A má recepção malaia não era fruto apenas de diferenças religiosas. Ela dizia respeito à fama dos portugueses: com frequência, seus pedidos por contatos comerciais terminavam em desastre. Calicute, na Índia, foi contatada por Vasco da Gama em 1498. Em 1500, a esquadra de Pedro Álvares Cabral estacionou por lá como o destino final de sua viagem, que, de passagem, descobriu o Brasil.


Alegando privilégio comercial pelos acordos firmados com Vasco da Gama, Cabral tomou um navio dos comerciantes árabes, que responderam com uma revolta da população, massacrando 70 portugueses, inclusive o autor da Carta do Descobrimento do Brasil, Pero Vaz de Caminha. Cabral respondeu com um bombardeio de 24 horas, matando 600 pessoas e arruinando a cidade, ao que se seguiu uma guerra que ainda continuava quando os 1,2 mil portugueses atiravam do meio do rio naquele 11 de agosto. Outras cidades, como Mascate (Omã, 1507), Ormuz (Irã, 1507) e Goa (Índia, 1510), tiveram destino diferente. Não houve nem tentativa de diplomacia. Caíram pelo pesado braço armado da marinha portuguesa, a frota do "leão do mar - Alfonso de Albuquerque.


Era Albuquerque quem estava no meio do rio, em sua nau Frol de la Mar, com mais 17 navios. A reação dos malaios foi mandar os elefantes de guerra. Os portugueses usaram lanças para repeli-los, atingindo-os nos olhos. Os elefantes, desesperados, voltaram em estouro na direção do próprio exército, causando o caos.
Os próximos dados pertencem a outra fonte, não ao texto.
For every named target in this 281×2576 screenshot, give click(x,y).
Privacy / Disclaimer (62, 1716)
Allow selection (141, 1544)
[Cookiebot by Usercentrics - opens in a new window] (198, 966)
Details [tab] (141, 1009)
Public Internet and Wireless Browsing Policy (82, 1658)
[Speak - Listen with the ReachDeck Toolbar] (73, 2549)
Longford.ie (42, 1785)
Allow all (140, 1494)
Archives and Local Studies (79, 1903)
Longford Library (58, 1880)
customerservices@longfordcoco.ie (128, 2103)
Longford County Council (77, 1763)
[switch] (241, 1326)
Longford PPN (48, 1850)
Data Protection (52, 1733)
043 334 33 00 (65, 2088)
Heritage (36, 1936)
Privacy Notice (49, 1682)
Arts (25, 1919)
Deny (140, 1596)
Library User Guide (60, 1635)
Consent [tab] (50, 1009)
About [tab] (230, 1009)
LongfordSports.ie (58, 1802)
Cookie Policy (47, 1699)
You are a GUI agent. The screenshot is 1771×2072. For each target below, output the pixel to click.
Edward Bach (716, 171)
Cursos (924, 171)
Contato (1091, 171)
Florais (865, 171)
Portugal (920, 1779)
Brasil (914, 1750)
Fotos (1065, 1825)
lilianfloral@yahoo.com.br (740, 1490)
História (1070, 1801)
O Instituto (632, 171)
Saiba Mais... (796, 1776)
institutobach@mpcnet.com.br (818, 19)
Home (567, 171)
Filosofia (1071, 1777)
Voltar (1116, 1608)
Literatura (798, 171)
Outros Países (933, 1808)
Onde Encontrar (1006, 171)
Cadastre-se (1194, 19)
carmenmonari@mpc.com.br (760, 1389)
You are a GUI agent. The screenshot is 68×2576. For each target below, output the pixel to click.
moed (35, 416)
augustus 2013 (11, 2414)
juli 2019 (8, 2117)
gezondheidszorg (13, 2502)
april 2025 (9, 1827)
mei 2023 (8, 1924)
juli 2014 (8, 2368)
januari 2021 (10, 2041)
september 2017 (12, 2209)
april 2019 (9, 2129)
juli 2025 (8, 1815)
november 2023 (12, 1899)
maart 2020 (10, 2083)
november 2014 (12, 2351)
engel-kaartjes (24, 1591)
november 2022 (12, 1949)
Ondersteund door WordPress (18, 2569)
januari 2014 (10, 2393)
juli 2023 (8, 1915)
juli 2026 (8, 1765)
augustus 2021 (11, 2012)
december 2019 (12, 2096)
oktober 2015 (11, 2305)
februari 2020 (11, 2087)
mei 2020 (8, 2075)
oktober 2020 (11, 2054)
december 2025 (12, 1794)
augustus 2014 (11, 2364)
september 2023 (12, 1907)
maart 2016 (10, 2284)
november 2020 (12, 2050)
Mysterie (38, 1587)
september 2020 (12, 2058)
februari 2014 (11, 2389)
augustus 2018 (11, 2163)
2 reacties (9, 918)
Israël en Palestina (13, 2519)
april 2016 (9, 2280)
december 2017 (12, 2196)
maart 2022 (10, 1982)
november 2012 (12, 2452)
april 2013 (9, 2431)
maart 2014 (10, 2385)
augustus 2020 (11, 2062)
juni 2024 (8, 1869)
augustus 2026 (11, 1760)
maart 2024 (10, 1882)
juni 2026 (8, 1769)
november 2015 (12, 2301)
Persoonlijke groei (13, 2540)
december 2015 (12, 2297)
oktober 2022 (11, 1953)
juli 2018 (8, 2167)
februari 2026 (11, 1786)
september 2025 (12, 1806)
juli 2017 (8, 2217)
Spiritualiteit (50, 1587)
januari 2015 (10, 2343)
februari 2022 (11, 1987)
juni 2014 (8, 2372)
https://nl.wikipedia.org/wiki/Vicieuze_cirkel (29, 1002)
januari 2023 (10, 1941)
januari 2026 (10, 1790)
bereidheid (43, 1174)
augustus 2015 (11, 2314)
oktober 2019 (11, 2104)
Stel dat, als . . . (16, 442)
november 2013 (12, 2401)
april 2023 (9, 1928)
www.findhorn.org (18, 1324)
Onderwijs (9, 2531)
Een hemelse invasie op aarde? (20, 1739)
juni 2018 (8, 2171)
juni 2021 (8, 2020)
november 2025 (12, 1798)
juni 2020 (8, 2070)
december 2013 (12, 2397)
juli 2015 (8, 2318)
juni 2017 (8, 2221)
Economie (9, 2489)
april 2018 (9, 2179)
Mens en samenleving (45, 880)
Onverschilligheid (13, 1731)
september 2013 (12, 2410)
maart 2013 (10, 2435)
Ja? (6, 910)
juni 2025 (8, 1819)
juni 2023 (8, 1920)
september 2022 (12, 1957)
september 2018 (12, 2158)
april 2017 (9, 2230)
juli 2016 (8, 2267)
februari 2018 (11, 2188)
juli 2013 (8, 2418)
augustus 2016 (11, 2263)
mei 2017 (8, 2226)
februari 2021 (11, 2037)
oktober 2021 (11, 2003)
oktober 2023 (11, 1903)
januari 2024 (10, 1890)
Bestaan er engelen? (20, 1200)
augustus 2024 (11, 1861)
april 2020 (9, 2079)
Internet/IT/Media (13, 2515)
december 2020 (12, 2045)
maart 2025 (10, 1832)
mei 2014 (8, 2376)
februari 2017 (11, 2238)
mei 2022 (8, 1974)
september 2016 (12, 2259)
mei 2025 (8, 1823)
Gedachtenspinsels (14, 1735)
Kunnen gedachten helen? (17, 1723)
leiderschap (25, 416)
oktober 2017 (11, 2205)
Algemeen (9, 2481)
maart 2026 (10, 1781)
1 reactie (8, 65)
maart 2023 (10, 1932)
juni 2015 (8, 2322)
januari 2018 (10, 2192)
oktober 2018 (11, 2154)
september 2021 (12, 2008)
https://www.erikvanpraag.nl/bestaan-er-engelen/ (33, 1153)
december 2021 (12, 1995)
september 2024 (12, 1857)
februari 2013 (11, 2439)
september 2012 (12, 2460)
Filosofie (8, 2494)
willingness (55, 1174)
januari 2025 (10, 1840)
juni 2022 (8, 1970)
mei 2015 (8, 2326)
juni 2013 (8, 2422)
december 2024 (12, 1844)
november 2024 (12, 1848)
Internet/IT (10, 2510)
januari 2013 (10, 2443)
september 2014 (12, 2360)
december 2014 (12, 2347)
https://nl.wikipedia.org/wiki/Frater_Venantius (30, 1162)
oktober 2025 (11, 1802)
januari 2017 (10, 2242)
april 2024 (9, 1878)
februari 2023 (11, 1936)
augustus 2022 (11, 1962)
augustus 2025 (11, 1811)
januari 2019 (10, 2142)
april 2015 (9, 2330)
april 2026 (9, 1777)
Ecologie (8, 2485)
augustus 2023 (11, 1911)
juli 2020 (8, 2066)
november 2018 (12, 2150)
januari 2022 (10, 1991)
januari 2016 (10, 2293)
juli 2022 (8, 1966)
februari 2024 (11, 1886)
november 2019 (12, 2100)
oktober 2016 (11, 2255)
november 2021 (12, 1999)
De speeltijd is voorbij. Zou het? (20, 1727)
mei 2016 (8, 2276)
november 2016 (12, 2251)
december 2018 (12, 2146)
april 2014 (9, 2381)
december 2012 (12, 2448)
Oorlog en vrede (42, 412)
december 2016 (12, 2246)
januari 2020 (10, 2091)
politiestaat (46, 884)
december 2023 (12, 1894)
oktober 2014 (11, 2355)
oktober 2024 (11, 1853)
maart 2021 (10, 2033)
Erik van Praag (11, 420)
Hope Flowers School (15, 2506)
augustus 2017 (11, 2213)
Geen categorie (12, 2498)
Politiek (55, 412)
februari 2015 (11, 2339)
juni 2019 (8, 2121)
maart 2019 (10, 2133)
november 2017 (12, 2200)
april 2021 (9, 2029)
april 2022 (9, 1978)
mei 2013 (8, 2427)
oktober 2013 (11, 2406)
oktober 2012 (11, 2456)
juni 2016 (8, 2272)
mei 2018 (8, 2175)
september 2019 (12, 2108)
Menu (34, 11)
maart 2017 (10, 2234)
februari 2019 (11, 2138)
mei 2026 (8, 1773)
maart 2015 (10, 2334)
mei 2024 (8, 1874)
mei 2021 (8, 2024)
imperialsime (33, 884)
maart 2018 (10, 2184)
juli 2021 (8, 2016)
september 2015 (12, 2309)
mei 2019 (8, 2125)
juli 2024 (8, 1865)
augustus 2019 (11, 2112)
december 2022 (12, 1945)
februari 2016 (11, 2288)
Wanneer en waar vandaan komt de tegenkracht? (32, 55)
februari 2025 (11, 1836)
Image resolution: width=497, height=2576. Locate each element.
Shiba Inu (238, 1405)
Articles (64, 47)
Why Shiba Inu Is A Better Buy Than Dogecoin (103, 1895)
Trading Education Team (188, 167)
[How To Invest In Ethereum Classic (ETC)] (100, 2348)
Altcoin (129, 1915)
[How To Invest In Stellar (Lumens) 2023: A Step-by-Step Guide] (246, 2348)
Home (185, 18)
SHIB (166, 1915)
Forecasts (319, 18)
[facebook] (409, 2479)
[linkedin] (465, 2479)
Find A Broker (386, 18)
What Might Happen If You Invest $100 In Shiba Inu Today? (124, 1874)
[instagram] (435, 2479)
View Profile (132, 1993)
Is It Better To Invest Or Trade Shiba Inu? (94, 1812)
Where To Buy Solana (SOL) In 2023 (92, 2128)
Os portugueses asseguraram sua posição na ponte e passariam as duas semanas seguintes estacionados lá, trocando fogo dos canhões de seus navios com os 2 mil canhões malaios nas margens do rio.


"Uma das chaves do sucesso da implantação portuguesa na Ásia foi a superioridade militar, verificável nos domínios da construção naval, das táticas de guerra marítima, qualidade da artilharia e até do recurso a armaduras pessoais -, diz a historiadora Alexandra Pelúcia, da Universidade de Lisboa. Os malaios tinham mais canhões e mosquetes, mas eram armas ultrapassadas, algumas atirando projéteis de pedra, obsoletos na Europa havia 200 anos.


Acreditando na derrota, os comerciantes de Malaca - que eram, compreensivelmente, a classe mais influente do lugar - começaram a pressionar o sultão a render-se. O soberano resistiu, mas as tropas, desmoralizadas e desorganizadas, ofereceram pouca resistência quando os portugueses partiram da ponte para os dois lados da cidade, em 24 de agosto. O sultão fugiu e a corte continuou no exílio, juntando aliados para ataques periódicos (e frustrados) aos portugueses pelo século que se seguiu.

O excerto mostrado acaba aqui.